[What this task involves]
Could you render the material below as a JSON list of strings, with one string per line, no blank lines, and the pictures left out?

::::::::::

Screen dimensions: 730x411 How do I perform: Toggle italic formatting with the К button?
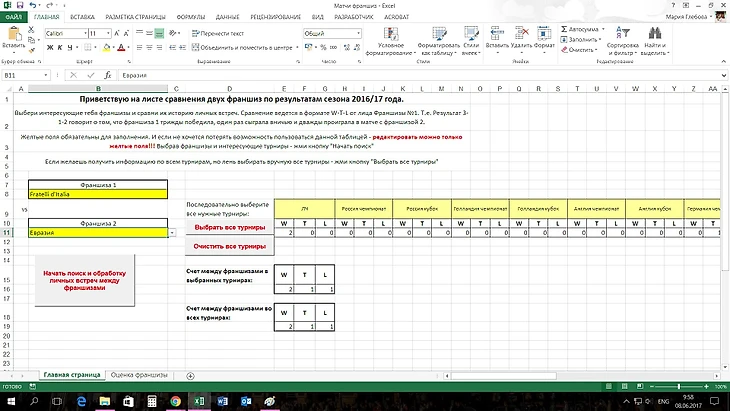tap(60, 47)
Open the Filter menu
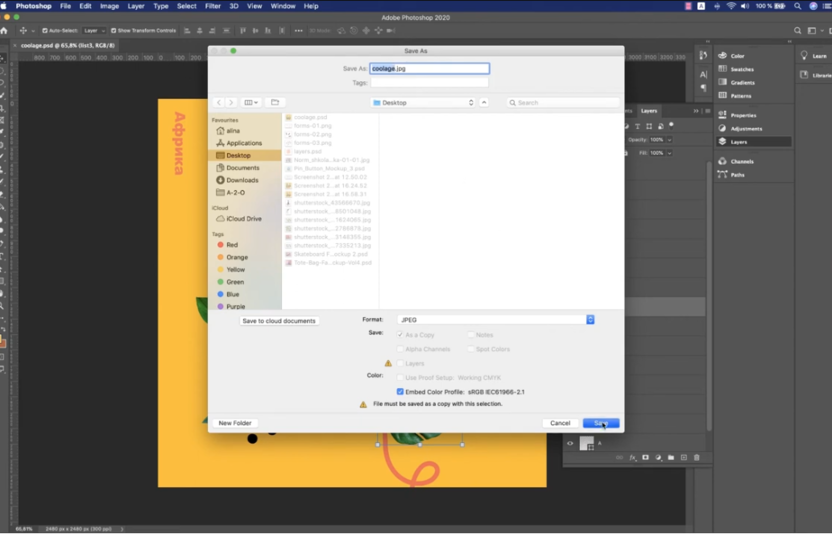Screen dimensions: 832x534 213,6
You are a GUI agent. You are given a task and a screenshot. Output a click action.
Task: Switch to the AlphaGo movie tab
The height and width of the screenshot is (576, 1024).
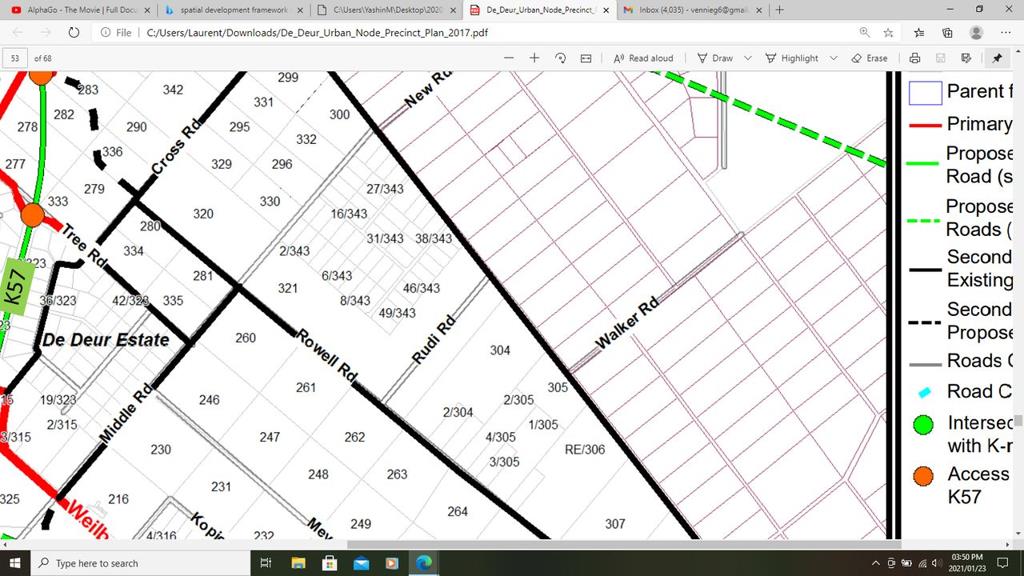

::::::::::

[Answer to the task]
[
  "Screen dimensions: 730x411 How do I perform: Toggle italic formatting with the К button?",
  "tap(60, 47)",
  "Open the Filter menu",
  "Screen dimensions: 832x534 213,6",
  "You are a GUI agent. You are given a task and a screenshot. Output a click action.",
  "Task: Switch to the AlphaGo movie tab",
  "The height and width of the screenshot is (576, 1024)."
]